Reproduce every one of the following items verbatim, with no alteration to any line.
::: RECORDS TO USE
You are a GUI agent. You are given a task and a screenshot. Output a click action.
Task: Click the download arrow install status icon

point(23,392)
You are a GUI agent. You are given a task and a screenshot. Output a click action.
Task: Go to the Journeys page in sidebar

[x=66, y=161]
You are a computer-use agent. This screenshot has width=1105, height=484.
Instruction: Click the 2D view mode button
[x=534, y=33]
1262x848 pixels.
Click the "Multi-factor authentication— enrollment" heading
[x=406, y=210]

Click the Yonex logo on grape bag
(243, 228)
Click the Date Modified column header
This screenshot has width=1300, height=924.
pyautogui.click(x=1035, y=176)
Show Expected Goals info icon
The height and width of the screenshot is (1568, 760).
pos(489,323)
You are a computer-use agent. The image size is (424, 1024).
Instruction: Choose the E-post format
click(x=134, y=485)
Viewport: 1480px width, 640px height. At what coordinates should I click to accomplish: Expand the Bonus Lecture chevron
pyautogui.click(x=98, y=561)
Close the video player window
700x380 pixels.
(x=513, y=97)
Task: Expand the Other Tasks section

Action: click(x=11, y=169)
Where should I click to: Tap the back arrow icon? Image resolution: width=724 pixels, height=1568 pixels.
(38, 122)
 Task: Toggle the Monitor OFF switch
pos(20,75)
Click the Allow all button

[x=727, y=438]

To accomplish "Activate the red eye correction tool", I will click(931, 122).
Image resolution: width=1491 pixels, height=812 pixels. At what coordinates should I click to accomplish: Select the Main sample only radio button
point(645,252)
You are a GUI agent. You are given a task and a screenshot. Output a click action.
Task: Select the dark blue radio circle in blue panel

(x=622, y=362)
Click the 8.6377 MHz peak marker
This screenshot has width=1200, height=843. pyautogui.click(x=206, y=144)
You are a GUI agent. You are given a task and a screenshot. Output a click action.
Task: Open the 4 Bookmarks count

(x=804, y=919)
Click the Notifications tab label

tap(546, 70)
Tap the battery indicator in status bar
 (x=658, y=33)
::::::
SOLUTION TO THE PROBLEM:
You are a GUI agent. You are given a task and a screenshot. Output a click action.
Task: Click the download arrow install status icon

point(23,392)
You are a GUI agent. You are given a task and a screenshot. Output a click action.
Task: Go to the Journeys page in sidebar

[x=66, y=161]
You are a computer-use agent. This screenshot has width=1105, height=484.
Instruction: Click the 2D view mode button
[x=534, y=33]
1262x848 pixels.
Click the "Multi-factor authentication— enrollment" heading
[x=406, y=210]

Click the Yonex logo on grape bag
(243, 228)
Click the Date Modified column header
This screenshot has width=1300, height=924.
pyautogui.click(x=1035, y=176)
Show Expected Goals info icon
The height and width of the screenshot is (1568, 760).
pos(489,323)
You are a computer-use agent. The image size is (424, 1024).
Instruction: Choose the E-post format
click(x=134, y=485)
Viewport: 1480px width, 640px height. At what coordinates should I click to accomplish: Expand the Bonus Lecture chevron
pyautogui.click(x=98, y=561)
Close the video player window
700x380 pixels.
(x=513, y=97)
Task: Expand the Other Tasks section

Action: click(x=11, y=169)
Where should I click to: Tap the back arrow icon? Image resolution: width=724 pixels, height=1568 pixels.
(38, 122)
 Task: Toggle the Monitor OFF switch
pos(20,75)
Click the Allow all button

[x=727, y=438]

To accomplish "Activate the red eye correction tool", I will click(931, 122).
Image resolution: width=1491 pixels, height=812 pixels. At what coordinates should I click to accomplish: Select the Main sample only radio button
point(645,252)
You are a GUI agent. You are given a task and a screenshot. Output a click action.
Task: Select the dark blue radio circle in blue panel

(x=622, y=362)
Click the 8.6377 MHz peak marker
This screenshot has width=1200, height=843. pyautogui.click(x=206, y=144)
You are a GUI agent. You are given a task and a screenshot. Output a click action.
Task: Open the 4 Bookmarks count

(x=804, y=919)
Click the Notifications tab label

tap(546, 70)
Tap the battery indicator in status bar
 (x=658, y=33)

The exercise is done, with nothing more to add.